Répondant aux questions du procureur du St-Michel Archange et des docteurs Roy et Dorion, il exprimait aussi l'avis que le délai de dix jours pour prendre une décision était à l'époque normal et prudent et qu'il aurait lui-même, ayant lu le dossier hospitalier et particulièrement les pages 3 à 9, recommandé la cure fermée après avoir conclu à un diagnostic similaire. Selon lui, tous les faits s'intégraient pour démontrer un état paranoïaque. Il se fondé sur les faits révélés par l'épouse dont le récit lui apparaìt crédible et impossible à imaginer pour un non-initié, et sur ceux révélés par examen mental et l'histoire actuelle du patient. Selon lui, la cure fermée à St-Michel Archange était justifié jusqu'au départ pour Montréal vu le refus continuel de coopération avec son médecin traitant, l'absence d'autocritique, le danger de retour avec l'épouse, l'absence d'alternatives, dont entre autres l'insuccès de la visite du frère.

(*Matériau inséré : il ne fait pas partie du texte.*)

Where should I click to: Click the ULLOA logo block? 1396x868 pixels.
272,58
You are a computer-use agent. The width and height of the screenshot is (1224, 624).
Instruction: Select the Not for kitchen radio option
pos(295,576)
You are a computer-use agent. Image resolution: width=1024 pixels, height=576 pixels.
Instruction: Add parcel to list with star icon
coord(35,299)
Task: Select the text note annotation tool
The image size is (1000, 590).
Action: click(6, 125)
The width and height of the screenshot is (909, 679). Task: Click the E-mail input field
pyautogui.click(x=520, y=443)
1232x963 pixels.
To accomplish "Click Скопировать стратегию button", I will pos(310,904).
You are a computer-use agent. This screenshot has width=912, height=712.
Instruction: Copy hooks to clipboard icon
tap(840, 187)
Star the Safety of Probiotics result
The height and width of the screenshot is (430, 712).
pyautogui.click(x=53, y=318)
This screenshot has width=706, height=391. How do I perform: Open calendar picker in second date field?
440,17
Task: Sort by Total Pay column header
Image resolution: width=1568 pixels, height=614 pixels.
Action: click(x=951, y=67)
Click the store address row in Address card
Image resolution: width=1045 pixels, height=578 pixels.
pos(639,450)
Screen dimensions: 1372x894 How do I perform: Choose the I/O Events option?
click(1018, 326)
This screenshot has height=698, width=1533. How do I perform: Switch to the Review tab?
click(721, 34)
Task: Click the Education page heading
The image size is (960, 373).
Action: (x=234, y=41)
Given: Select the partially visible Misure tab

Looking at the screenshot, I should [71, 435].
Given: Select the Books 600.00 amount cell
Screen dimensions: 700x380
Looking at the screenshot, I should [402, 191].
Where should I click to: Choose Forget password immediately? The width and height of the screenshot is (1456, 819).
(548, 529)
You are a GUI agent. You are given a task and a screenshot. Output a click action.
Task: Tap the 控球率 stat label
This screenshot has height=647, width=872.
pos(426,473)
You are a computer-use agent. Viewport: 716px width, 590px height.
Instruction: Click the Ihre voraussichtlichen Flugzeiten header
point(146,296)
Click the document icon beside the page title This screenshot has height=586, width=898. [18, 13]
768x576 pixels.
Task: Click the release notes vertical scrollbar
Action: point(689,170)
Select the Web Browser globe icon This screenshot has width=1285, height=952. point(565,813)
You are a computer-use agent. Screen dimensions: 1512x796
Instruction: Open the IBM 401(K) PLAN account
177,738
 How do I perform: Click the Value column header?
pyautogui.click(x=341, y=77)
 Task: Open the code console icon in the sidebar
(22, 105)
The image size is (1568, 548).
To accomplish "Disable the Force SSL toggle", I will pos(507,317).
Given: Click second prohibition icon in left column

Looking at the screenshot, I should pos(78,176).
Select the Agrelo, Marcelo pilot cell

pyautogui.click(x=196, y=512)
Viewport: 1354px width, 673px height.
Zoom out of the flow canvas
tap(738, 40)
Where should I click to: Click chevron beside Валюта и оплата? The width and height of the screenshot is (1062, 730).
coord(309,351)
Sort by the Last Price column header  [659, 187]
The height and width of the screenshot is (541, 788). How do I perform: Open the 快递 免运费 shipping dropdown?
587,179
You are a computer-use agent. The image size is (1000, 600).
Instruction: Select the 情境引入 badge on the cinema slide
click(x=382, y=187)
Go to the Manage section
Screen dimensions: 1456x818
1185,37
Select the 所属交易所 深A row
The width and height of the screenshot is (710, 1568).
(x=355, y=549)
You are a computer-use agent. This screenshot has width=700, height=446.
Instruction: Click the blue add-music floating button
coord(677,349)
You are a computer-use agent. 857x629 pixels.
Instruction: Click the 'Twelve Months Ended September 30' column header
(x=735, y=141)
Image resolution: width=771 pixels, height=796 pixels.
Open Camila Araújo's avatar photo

Une certaine période de temps était requise pour découvrir une solution sans danger pour le patient ou pour les tiers.

Après avoir dit au procureur du demandeur que les affirmations qu'au début le docteur Delev faisait d'être consentant à accepter la séparation ou le divorce ne pouvaient sans doute alors être acceptées par le médecin traitant autrement que comme un autre moyen de tenter de quitter l'hôpital, le docteur Coulombe dira que le patient aurait pu démonter soit un erreur de diagnostic, soit la guérison en acceptant de collaborer pleinement avec les médecins en discutant raisonnablement des allégations au dossier. A son avis, le dossier démontre que le docteur Delev a refusé d'agir ainsi.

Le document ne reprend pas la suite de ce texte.